The majority of sickle cell syndromes were diagnosed before 24 months of age in 67.33% of cases, with a mean age at diagnosis of 18.33 months. In Niger in 2024, Abba Kaka HY et al. (2025) and Inoussa BD et al. (2022) reported similar findings [16] [17]. Hand-foot syndrome was the most common presenting feature, observed in 32.67% of cases. Djibrilla-Almoustapha A et al. in Niger (Diffa) in 2024 reported similar results [7]. Acute complications were dominated by acute drops in hemoglobin levels (95.33%), followed by infections (79.33%). Diarra Y et al. in Burkina Faso reported a predominance of infectious complications [18].

4.3. Paraclinical Data

Most patients had hemoglobin levels between 6 and 9 g/dL (39.33%). The anemia was normochromic normocytic in 36% of cases. Severe anemia was observed in 45.33% (n = 68) of patients. Djibrilla-Almoustapha A et al. in Niger (Diffa and Dosso) reported similar findings [7] [8].

4.4. Therapeutic Data

All patients received therapeutic education (100%). This is an important step in the management of sickle cell disease, aimed at preventing significant complications. Patients who were regularly followed up accounted for 90% of cases. Diarra Y in Burkina Faso reported 80% of cases with regular follow-up [18].

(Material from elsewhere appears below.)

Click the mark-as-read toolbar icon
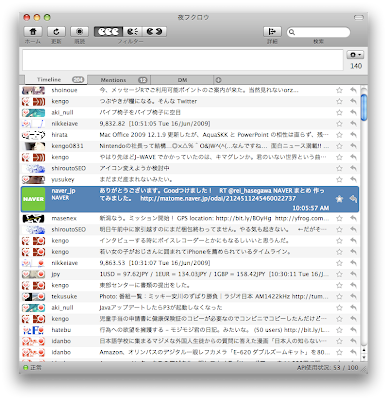The image size is (387, 400). (79, 32)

Of the patients, 49.33% (n = 74) had up-to-date EPI vaccination status. Sonia Douamba et al. in Burkina Faso reported 81.2% [11]. This low vaccination coverage rate may be linked to purchasing power on one hand and/or irregular follow-up on the other, both associated with low educational levels.

5. Conclusion

Sickle cell disease is a genetic condition that presents numerous diagnostic and preventive challenges. It remains a public health issue in Niger.

Ethical Aspects

This publication complied with ethical and professional standards, in particular the protection of patient identity and their approval regarding the use of images for educational purposes.

Conflicts of Interest

The authors declare no conflicts of interest regarding the publication of this paper.